● Extract
start

4.5.3. Kernels Selected Iteration / Op Combination Table

Kernels in Selected Iteration / Op combination

See this description for all the features available in all DataTables.

Column	Description
Kernel Name	The name of the kernel.
Device ID	The device ID of the kernel.
Kernel Timestamp (ns)	The timestamp for when the CUDA API call was made for this kernel in the CPU thread. Useful to see the order in which the kernels were called.
GPU Time (ns)	The time spent executing the kernel on the GPU.
Uses TC	A true/false field indicating whether or not the kernel uses Tensor Cores. To filter, type ‘1’ for true, and ‘0’ for false.
Grid	The grid size of the kernel.
Block	The block size of the kernel.

4.6. Iterations view

This view displays iterations visually. Users can quickly see how many iterations are in the model, the iterations that were aggregated/profiled, and the accumulated durations of tensor core kernels in each iteration.

Fields

Field	Definition
X-Axis	The iterations of the model.
Y-Axis	Duration of iterations. The unit of this axis is dynamic (e.g., ms, ns, s, etc).
Badges	In the top right, four badges display iteration specifics of the profiled network. Total Profiled Start Stop The values inside the start and stop badges come directly from DLProf: see the --iter_start and --iter_stop command line options.

end

● Data
start

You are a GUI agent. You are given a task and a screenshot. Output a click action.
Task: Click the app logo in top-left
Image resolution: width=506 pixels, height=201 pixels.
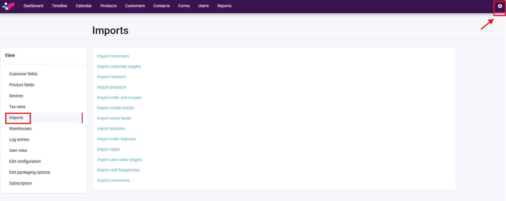point(8,6)
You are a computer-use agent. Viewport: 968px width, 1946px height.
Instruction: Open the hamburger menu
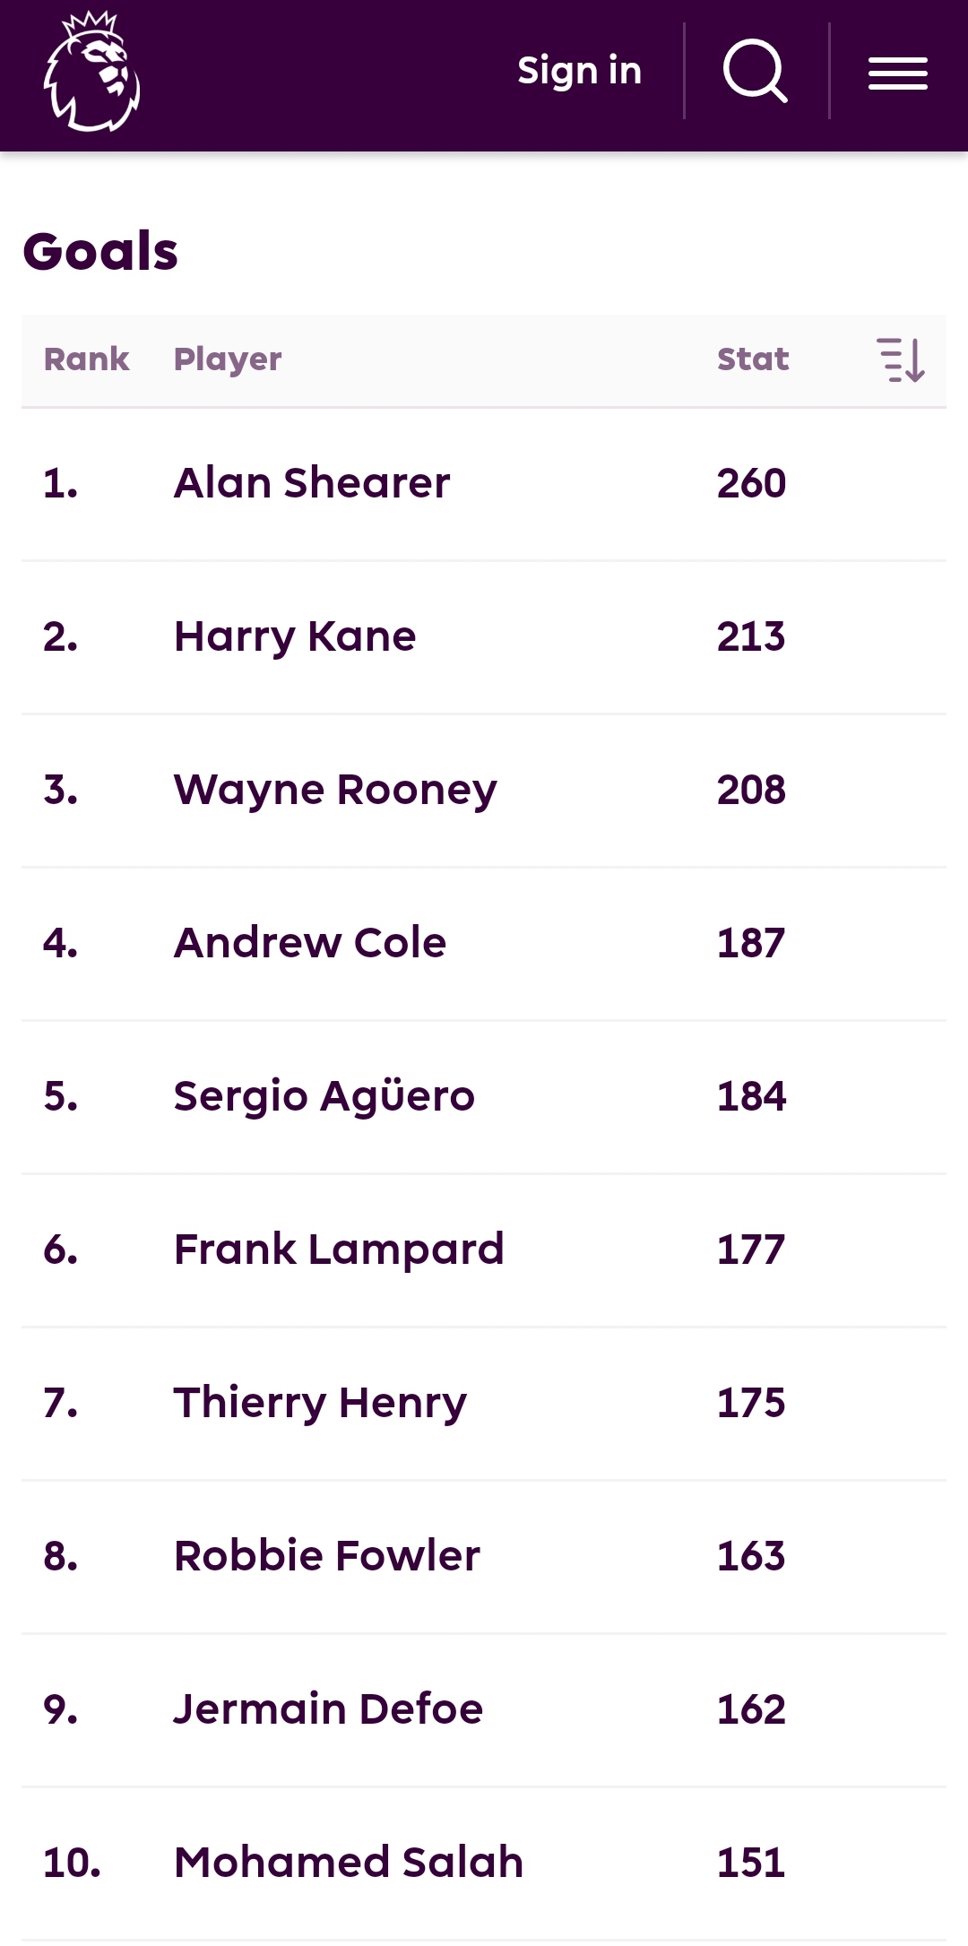897,74
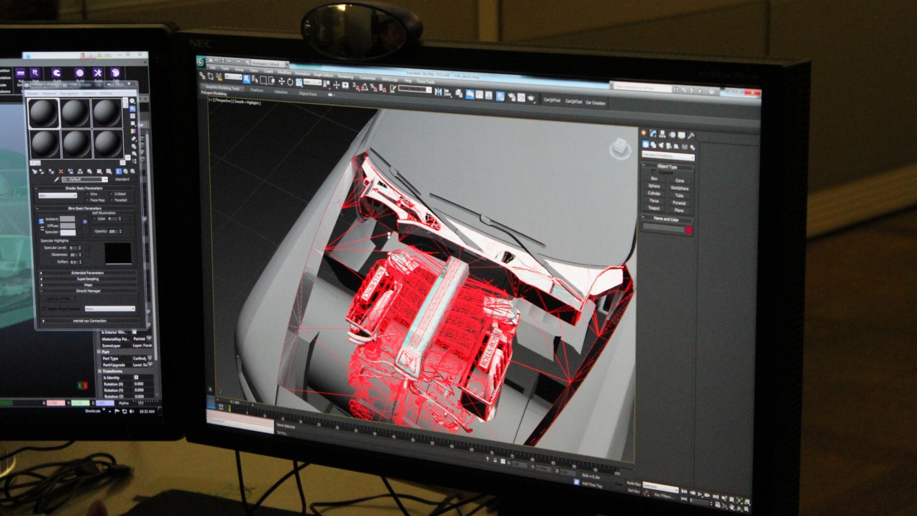917x516 pixels.
Task: Click the CarQATool button on the toolbar
Action: [551, 100]
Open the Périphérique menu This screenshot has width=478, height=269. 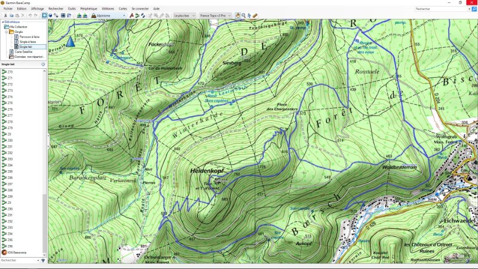tap(89, 9)
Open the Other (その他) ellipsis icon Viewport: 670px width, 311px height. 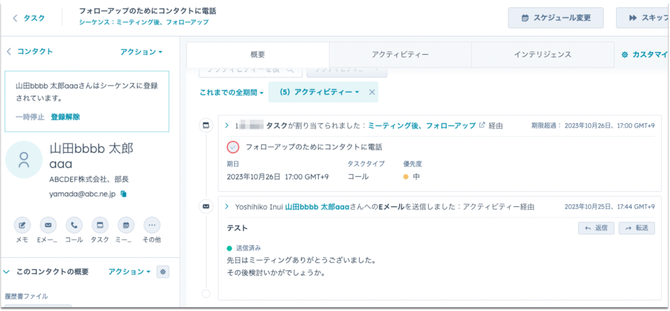[x=152, y=225]
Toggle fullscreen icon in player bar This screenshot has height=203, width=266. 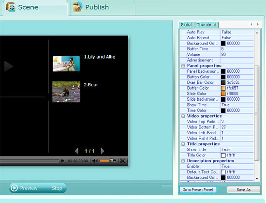point(123,161)
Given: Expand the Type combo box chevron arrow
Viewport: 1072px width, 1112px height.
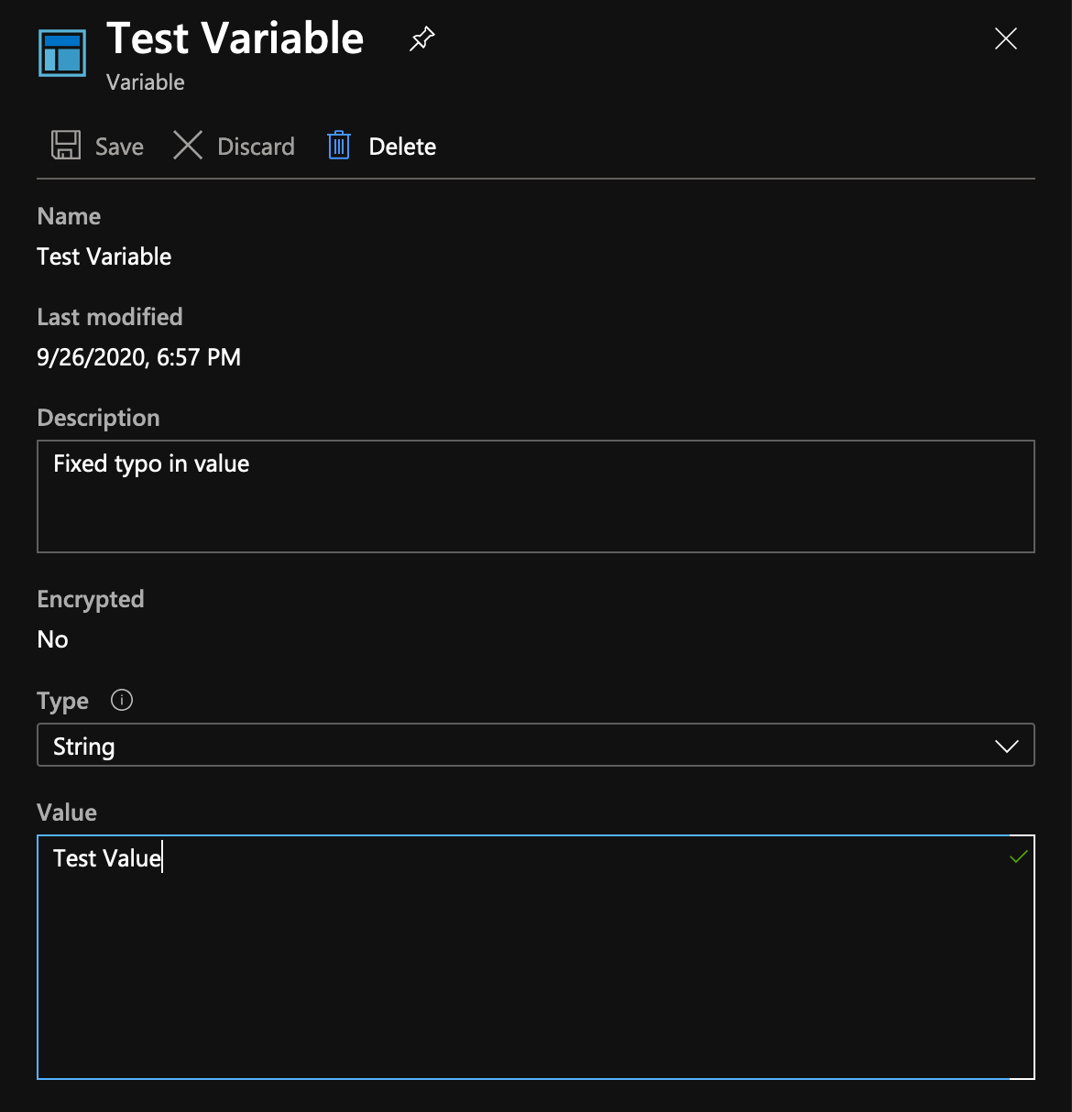Looking at the screenshot, I should pyautogui.click(x=1006, y=747).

end

● Work instructions
a – In the DLProf documentation, what should be typed in the Uses TC column to show only kernels that use Tensor Cores?
b – Write the next part of the DLProf documentation, picking up after its final sentence.
The listing has no connection to the DLProf documentation.

● Exercise answers
a – Type ‘1’ to filter for kernels that use Tensor Cores.

b –
Legend	Dark Green: Accumulated duration of all kernels using tensor cores Light Green: Accumulated duration of all kernels not using tensor cores Blue: Accumulated duration of all memory operations Orange: Accumulated duration of all CPU operations Pink: All time not in any of the other categories Gray: Duration of iteration outside the profile. Black: User-positioned aggregation boundary. See ‘Select Iter Start’ and ‘Select Iter Stop’ below.

UI Controls

Control	Definition
Toggle Buttons	All Iterations: Show all the iterations in the entire network Profiled Iterations: Zooms in to only show the iterations that were profiled
Hover	When mouse hovers over an iteration, a popup window appears displaying the values of all the constituents of the iteration.
Select Iter Start	Specification of a new “iteration start” value. Used for re-aggregating the data inside the viewer. The value can be changed by typing into the field, by clicking the up/down arrow spinners, or by hovering the cursor over the field and spinning the mouse wheel. When this value changes, the left black bar will move accordingly.
Select Iter Stop	Specification of a new “iteration stop” value. Used for re-aggregating the data inside the viewer. The value can be changed by typing into the field, by clicking the up/down arrow spinners, or by hovering the cursor over the field and spinning the mouse wheel. When this value changes, the right black bar will move accordingly.
Select Key Node	The existing key node value is displayed in a read-only field. Sometimes key nodes can be very long. If a long key node is selected, the first few characters of the key node will appear in the field. The entire length of the key node field will appear when the cursor hovers over the field. Click the Key Node Picker button to view and pick a new key node. See the dialog below.
Reaggregate	Instructs the DLProf back-end server to reaggregate the network with the specified parameters.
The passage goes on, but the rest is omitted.